[Entries taken from a collection]
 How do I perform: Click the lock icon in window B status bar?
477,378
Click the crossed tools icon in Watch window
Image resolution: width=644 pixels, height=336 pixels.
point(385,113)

**Your instructions**
Every record shown above should be written out again exactly.

**Finished task**
 How do I perform: Click the lock icon in window B status bar?
477,378
Click the crossed tools icon in Watch window
Image resolution: width=644 pixels, height=336 pixels.
point(385,113)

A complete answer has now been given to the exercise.